Prompt and Context Engineering
I was in Kuwait last week running an intensive three-day workshop with Kuwait Foundation for the Advancement of Sciences (KFAS) and Cambridge University Press & Assessment to equip Kuwaiti educators with practical frameworks for implementing AI in their teaching contexts. Teachers were separated into three tracks (Higher Education, Secondary, and Primary) and rotated through hands-on sessions focused on building sustainable, context-aware AI workflows.

The workshop began with foundations covering AI’s strengths in pattern recognition, repetitive tasks, and scaling versus its limitations in cultural nuance, emotional intelligence, and contextual judgement, before introducing the Human-AI Partnership Framework (Define → Draft → Refine → Validate → Deliver) and prompt engineering using the CRAFT method (Context, Role, Action, Format, Tone). Participants learned to identify high-impact use cases through a 4-question test evaluating whether tasks are time-intensive, repeatable, scalable, and expertise-based.
The second phase moved from prompt to production, teaching the 7-Step AI Workflow Framework for building reusable systems, with particular emphasis on context engineering using knowledge files specific to Kuwait MOE standards, local cultural references, and curriculum requirements. Teachers learned to design structured outputs for lesson plans, assessments, and feedback that maintain consistency, while building quality checkpoints combining automated AI validation with human review for cultural sensitivity and practical feasibility, culminating in a live demonstration of a Formative Assessment Generator with Kuwait-specific context files.
During the hands-on activity, teachers worked through a guided worksheet to select one repetitive task from their workload, score it using the use case framework, write a complete CRAFT prompt with Kuwait-specific context, and share and refine with peers.
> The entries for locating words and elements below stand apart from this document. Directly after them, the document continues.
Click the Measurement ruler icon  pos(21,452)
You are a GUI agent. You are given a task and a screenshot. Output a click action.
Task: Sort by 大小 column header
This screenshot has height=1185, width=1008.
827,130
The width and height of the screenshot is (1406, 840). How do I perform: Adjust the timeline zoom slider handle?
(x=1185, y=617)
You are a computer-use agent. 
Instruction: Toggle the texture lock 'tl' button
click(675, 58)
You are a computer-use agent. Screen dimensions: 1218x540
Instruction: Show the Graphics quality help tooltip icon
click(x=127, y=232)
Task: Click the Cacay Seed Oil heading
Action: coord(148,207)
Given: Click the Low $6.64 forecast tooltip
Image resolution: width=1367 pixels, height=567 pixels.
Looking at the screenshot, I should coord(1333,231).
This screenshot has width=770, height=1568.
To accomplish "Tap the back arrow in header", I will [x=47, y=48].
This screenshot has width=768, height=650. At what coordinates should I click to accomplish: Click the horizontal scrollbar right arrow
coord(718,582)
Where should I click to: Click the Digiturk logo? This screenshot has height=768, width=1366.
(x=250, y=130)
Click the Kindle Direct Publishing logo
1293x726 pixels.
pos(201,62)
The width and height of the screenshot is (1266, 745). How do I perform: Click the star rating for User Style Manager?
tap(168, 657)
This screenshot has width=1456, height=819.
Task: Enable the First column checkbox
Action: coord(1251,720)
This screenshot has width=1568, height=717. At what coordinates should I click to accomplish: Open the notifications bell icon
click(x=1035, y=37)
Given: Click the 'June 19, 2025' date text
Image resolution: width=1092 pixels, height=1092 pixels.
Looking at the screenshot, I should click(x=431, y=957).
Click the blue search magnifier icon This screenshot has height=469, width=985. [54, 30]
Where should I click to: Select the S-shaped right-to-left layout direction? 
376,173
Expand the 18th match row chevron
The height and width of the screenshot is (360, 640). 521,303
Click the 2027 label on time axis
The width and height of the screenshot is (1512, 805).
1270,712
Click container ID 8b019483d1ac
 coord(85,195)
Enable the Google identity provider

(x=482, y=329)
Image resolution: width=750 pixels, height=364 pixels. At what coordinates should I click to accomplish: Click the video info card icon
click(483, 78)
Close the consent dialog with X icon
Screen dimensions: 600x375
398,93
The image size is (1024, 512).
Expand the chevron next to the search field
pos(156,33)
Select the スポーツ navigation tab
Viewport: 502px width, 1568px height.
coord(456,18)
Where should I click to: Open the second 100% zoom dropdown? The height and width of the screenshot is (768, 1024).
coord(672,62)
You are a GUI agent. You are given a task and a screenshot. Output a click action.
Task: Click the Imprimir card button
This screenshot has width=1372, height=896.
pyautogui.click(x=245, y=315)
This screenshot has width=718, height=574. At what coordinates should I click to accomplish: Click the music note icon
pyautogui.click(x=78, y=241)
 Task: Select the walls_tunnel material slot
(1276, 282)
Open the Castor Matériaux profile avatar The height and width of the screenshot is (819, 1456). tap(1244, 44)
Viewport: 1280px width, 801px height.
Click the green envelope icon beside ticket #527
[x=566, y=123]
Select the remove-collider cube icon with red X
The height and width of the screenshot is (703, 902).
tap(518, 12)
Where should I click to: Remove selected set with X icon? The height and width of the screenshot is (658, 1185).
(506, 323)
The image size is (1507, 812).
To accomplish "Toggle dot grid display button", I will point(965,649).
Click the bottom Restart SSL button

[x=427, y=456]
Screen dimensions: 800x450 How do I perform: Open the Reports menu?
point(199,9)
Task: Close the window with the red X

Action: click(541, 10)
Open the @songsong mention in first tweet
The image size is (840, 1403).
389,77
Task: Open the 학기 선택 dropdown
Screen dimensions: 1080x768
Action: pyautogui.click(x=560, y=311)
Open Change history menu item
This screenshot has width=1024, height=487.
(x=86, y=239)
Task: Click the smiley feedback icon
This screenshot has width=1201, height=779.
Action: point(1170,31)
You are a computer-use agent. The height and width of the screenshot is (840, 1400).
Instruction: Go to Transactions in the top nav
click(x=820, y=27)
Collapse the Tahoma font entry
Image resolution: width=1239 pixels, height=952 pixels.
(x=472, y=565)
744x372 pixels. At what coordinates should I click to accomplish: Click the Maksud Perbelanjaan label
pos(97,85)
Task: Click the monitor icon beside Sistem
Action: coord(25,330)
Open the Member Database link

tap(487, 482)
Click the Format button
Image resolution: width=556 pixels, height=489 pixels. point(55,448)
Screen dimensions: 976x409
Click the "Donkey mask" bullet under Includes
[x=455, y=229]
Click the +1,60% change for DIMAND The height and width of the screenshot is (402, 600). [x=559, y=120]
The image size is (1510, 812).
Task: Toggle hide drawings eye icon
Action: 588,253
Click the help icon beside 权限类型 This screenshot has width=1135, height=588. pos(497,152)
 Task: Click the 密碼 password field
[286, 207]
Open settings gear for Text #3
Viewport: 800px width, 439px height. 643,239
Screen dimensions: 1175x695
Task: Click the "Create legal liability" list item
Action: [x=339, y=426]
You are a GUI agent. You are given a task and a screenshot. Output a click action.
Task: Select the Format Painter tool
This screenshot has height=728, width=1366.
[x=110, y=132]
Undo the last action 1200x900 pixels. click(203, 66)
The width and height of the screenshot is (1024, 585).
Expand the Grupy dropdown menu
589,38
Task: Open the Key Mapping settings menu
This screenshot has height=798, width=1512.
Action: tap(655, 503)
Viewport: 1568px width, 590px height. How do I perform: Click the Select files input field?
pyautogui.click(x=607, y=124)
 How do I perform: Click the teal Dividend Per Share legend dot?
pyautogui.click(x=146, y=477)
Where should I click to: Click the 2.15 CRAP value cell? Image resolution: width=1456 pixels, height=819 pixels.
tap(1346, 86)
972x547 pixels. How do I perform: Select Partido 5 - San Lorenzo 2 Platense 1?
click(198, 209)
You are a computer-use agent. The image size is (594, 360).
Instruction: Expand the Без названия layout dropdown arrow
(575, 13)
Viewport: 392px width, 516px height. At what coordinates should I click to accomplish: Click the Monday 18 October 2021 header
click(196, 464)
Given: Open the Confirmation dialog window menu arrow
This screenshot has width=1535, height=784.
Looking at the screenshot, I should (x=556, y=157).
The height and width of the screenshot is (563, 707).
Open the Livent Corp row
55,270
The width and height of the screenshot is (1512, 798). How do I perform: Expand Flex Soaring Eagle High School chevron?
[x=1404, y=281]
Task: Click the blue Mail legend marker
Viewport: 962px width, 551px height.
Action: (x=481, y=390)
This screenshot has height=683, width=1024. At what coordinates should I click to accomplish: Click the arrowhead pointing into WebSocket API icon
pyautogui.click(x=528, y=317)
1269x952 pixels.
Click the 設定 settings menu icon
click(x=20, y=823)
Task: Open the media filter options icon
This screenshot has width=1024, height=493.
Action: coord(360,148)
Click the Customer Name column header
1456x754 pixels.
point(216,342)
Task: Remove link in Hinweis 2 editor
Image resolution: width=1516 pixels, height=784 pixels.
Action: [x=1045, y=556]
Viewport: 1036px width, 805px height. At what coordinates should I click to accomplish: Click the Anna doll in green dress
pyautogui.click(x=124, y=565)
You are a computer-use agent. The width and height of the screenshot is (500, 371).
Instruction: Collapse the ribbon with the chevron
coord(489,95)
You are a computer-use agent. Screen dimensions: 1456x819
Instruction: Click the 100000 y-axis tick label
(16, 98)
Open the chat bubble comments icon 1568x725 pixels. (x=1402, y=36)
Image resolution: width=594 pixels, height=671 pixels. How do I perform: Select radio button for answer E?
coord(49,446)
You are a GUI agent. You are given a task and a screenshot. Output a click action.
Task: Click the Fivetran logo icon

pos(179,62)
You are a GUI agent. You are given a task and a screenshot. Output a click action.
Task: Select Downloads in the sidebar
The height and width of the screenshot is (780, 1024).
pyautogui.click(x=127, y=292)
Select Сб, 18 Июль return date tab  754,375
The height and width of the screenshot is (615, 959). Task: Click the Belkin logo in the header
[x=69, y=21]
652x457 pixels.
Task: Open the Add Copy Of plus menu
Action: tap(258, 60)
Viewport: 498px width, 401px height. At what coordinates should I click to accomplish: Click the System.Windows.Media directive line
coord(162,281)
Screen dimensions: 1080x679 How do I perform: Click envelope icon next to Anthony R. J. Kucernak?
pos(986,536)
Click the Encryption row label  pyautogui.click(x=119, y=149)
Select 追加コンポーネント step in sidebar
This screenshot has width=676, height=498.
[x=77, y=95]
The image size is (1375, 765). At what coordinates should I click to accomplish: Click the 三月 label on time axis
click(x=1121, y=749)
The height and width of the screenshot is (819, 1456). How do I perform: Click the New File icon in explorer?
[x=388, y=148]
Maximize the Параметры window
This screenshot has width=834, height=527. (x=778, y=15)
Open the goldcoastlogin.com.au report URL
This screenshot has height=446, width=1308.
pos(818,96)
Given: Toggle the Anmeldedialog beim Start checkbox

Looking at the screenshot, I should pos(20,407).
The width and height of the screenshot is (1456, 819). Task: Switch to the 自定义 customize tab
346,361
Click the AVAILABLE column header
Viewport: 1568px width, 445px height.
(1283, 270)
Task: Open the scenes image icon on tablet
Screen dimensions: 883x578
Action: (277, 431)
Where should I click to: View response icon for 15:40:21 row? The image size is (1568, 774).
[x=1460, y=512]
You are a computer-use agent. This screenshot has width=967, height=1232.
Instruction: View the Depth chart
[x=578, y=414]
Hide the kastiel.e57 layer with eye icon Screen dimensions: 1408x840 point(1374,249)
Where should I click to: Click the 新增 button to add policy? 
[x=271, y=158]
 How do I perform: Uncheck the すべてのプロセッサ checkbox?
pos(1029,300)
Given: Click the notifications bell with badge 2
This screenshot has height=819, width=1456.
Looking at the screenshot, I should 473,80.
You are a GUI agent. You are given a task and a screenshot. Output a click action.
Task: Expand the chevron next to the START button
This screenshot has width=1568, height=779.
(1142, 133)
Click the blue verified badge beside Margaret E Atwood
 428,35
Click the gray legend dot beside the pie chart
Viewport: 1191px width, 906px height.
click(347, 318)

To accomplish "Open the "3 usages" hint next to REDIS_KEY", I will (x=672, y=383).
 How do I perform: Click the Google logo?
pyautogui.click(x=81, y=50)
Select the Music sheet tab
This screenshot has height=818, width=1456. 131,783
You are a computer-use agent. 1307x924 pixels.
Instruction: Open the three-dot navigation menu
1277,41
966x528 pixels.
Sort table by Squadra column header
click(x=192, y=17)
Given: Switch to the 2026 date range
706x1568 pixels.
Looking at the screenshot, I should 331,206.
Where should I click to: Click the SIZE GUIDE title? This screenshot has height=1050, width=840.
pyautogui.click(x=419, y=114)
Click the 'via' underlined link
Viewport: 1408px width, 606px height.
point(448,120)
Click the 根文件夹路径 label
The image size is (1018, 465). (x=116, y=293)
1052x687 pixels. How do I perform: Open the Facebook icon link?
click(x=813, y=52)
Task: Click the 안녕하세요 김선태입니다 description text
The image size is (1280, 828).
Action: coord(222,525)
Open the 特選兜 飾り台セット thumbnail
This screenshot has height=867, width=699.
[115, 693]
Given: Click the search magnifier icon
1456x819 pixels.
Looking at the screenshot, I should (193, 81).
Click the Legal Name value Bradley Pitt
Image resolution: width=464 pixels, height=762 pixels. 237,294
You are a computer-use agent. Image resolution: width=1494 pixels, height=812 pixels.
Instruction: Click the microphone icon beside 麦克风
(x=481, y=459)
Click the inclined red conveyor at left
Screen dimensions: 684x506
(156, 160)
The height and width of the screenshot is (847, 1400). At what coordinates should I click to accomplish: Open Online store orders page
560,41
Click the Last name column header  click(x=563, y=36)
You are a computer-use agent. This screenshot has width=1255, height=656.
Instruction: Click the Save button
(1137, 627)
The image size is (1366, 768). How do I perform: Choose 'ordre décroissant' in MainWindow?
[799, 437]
Participants demonstrated high engagement and technical readiness, with the cohort already using AI tools and expressing strong interest in advancing to building personalized AI systems tailored to Kuwait’s educational context, setting up AI agents for automated tasks like student feedback and differentiation strategies, and moving beyond prompts to sustainable, production-ready workflows. This workshop laid the groundwork for educators to transition from experimental AI use to systematic implementation that respects local context while reducing repetitive workload.